## About this exercise
The answer must consist only of the lines from the line with "Task: Open the File menu" to the line with "890x500 pixels.", both included, exactly as they stand below.

## Collected data
*** Begin section ***

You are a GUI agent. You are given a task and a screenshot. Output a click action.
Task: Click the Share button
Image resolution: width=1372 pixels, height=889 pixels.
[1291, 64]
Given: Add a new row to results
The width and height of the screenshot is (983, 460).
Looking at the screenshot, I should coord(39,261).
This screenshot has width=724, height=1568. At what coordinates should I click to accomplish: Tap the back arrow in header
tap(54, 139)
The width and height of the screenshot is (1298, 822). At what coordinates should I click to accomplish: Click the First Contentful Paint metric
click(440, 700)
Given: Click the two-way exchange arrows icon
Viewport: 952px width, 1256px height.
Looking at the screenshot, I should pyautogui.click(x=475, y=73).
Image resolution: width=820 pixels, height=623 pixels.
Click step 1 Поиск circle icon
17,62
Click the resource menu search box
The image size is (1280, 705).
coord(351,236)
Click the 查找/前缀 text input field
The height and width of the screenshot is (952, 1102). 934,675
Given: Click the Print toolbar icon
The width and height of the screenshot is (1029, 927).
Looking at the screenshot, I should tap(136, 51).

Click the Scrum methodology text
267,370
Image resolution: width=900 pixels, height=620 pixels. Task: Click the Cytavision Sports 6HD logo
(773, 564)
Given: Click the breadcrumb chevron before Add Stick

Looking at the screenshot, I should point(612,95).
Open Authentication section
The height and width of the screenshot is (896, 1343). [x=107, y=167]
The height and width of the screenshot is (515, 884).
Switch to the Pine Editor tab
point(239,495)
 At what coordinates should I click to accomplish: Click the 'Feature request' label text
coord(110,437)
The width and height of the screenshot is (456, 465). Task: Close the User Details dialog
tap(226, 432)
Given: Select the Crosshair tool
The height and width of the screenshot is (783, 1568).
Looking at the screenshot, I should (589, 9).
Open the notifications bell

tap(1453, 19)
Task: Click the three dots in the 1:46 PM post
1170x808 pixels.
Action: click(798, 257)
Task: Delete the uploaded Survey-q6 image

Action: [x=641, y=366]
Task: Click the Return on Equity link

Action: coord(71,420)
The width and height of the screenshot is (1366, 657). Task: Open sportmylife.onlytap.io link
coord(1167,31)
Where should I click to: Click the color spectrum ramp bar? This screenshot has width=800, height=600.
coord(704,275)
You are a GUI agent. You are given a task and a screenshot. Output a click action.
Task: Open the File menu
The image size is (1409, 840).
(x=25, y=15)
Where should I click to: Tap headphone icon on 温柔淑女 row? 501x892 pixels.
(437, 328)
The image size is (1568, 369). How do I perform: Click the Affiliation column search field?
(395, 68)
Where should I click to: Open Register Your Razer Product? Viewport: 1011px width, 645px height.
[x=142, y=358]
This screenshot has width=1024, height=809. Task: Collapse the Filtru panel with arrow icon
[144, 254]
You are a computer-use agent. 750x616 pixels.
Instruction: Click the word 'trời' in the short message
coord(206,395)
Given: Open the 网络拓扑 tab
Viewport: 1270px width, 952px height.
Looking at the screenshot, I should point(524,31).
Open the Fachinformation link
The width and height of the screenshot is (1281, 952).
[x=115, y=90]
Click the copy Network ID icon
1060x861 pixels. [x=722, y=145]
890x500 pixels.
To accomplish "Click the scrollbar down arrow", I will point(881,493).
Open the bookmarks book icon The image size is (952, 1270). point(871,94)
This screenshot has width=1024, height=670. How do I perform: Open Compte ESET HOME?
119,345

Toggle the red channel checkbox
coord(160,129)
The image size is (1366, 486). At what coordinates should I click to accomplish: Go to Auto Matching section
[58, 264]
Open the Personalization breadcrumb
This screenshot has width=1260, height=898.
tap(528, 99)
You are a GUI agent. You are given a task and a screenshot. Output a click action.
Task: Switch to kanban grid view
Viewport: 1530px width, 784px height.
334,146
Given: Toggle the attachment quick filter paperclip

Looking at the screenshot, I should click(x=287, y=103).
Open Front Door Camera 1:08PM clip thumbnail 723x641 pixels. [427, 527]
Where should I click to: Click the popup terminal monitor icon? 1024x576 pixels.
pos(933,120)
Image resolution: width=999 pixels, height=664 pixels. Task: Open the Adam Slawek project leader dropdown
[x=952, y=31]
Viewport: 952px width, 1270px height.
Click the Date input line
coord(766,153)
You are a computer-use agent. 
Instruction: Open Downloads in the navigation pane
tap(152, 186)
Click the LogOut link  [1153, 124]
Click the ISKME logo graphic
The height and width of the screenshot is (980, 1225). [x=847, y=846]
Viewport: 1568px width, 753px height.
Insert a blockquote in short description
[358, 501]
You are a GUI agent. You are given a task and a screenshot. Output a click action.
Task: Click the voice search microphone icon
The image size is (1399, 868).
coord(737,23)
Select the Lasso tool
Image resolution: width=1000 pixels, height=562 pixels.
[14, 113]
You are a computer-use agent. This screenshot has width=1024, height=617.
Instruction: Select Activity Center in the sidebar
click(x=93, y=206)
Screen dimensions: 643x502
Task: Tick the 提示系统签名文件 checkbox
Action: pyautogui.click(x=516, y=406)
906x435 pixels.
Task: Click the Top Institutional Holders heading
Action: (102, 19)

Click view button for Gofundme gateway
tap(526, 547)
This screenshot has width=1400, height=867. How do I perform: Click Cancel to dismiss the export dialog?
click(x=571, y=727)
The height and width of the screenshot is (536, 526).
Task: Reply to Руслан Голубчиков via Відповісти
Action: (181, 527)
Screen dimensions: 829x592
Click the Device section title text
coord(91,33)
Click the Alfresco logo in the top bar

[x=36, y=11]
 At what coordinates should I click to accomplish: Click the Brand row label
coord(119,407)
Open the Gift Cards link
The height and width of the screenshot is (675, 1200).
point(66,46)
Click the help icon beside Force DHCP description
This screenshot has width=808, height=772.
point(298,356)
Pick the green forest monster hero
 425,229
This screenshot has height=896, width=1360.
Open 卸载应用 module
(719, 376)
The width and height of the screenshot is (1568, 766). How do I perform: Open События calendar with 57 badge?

*** End section ***

## Written response
Task: Open the File menu
The image size is (1409, 840).
(x=25, y=15)
Where should I click to: Tap headphone icon on 温柔淑女 row? 501x892 pixels.
(437, 328)
The image size is (1568, 369). How do I perform: Click the Affiliation column search field?
(395, 68)
Where should I click to: Open Register Your Razer Product? Viewport: 1011px width, 645px height.
[x=142, y=358]
This screenshot has width=1024, height=809. Task: Collapse the Filtru panel with arrow icon
[144, 254]
You are a computer-use agent. 750x616 pixels.
Instruction: Click the word 'trời' in the short message
coord(206,395)
Given: Open the 网络拓扑 tab
Viewport: 1270px width, 952px height.
Looking at the screenshot, I should point(524,31).
Open the Fachinformation link
The width and height of the screenshot is (1281, 952).
[x=115, y=90]
Click the copy Network ID icon
1060x861 pixels. [x=722, y=145]
890x500 pixels.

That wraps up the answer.